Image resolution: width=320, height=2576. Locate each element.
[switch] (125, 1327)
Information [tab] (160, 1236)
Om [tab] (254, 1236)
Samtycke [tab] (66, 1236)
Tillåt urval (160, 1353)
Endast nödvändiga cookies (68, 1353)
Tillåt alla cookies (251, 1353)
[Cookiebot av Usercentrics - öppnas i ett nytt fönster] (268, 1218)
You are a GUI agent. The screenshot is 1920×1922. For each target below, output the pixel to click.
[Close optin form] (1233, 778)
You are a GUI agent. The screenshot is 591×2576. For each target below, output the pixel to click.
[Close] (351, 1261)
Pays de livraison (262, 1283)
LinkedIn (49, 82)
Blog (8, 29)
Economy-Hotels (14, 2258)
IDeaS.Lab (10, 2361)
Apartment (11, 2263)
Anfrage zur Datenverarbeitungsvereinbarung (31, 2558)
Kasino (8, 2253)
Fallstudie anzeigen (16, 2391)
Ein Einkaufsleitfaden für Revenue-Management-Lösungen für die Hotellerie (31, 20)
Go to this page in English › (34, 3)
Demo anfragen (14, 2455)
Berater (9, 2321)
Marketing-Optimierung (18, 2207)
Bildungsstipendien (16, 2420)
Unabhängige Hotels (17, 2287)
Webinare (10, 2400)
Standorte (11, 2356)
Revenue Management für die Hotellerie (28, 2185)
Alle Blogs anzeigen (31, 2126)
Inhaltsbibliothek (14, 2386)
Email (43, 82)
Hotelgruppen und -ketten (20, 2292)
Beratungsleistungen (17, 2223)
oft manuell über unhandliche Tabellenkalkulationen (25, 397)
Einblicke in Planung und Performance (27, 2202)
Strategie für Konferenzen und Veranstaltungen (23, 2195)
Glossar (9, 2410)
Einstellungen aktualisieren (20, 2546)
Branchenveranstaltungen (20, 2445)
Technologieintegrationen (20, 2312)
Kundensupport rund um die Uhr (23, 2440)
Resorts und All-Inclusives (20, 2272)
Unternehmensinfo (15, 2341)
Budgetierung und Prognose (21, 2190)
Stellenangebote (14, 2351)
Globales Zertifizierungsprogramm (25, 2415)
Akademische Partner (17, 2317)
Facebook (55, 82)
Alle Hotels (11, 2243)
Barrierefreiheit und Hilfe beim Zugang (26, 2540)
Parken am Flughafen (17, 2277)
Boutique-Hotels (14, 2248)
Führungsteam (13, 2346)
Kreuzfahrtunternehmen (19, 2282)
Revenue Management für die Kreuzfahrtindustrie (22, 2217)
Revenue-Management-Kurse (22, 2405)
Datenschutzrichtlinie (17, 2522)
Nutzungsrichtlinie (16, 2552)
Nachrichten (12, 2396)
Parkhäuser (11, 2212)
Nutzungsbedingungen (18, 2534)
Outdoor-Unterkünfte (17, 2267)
········
• **Activity**: Please give the records again exactly as they are.

• **Task response**:
Image resolution: width=320, height=2576. Locate each element.
[switch] (125, 1327)
Information [tab] (160, 1236)
Om [tab] (254, 1236)
Samtycke [tab] (66, 1236)
Tillåt urval (160, 1353)
Endast nödvändiga cookies (68, 1353)
Tillåt alla cookies (251, 1353)
[Cookiebot av Usercentrics - öppnas i ett nytt fönster] (268, 1218)
You are a GUI agent. The screenshot is 1920×1922. For each target below, output the pixel to click.
[Close optin form] (1233, 778)
You are a GUI agent. The screenshot is 591×2576. For each target below, output the pixel to click.
[Close] (351, 1261)
Pays de livraison (262, 1283)
LinkedIn (49, 82)
Blog (8, 29)
Economy-Hotels (14, 2258)
IDeaS.Lab (10, 2361)
Apartment (11, 2263)
Anfrage zur Datenverarbeitungsvereinbarung (31, 2558)
Kasino (8, 2253)
Fallstudie anzeigen (16, 2391)
Ein Einkaufsleitfaden für Revenue-Management-Lösungen für die Hotellerie (31, 20)
Go to this page in English › (34, 3)
Demo anfragen (14, 2455)
Berater (9, 2321)
Marketing-Optimierung (18, 2207)
Bildungsstipendien (16, 2420)
Unabhängige Hotels (17, 2287)
Webinare (10, 2400)
Standorte (11, 2356)
Revenue Management für die Hotellerie (28, 2185)
Alle Blogs anzeigen (31, 2126)
Inhaltsbibliothek (14, 2386)
Email (43, 82)
Hotelgruppen und -ketten (20, 2292)
Beratungsleistungen (17, 2223)
oft manuell über unhandliche Tabellenkalkulationen (25, 397)
Einblicke in Planung und Performance (27, 2202)
Strategie für Konferenzen und Veranstaltungen (23, 2195)
Glossar (9, 2410)
Einstellungen aktualisieren (20, 2546)
Branchenveranstaltungen (20, 2445)
Technologieintegrationen (20, 2312)
Kundensupport rund um die Uhr (23, 2440)
Resorts und All-Inclusives (20, 2272)
Unternehmensinfo (15, 2341)
Budgetierung und Prognose (21, 2190)
Stellenangebote (14, 2351)
Globales Zertifizierungsprogramm (25, 2415)
Akademische Partner (17, 2317)
Facebook (55, 82)
Alle Hotels (11, 2243)
Barrierefreiheit und Hilfe beim Zugang (26, 2540)
Parken am Flughafen (17, 2277)
Boutique-Hotels (14, 2248)
Führungsteam (13, 2346)
Kreuzfahrtunternehmen (19, 2282)
Revenue Management für die Kreuzfahrtindustrie (22, 2217)
Revenue-Management-Kurse (22, 2405)
Datenschutzrichtlinie (17, 2522)
Nutzungsrichtlinie (16, 2552)
Nachrichten (12, 2396)
Parkhäuser (11, 2212)
Nutzungsbedingungen (18, 2534)
Outdoor-Unterkünfte (17, 2267)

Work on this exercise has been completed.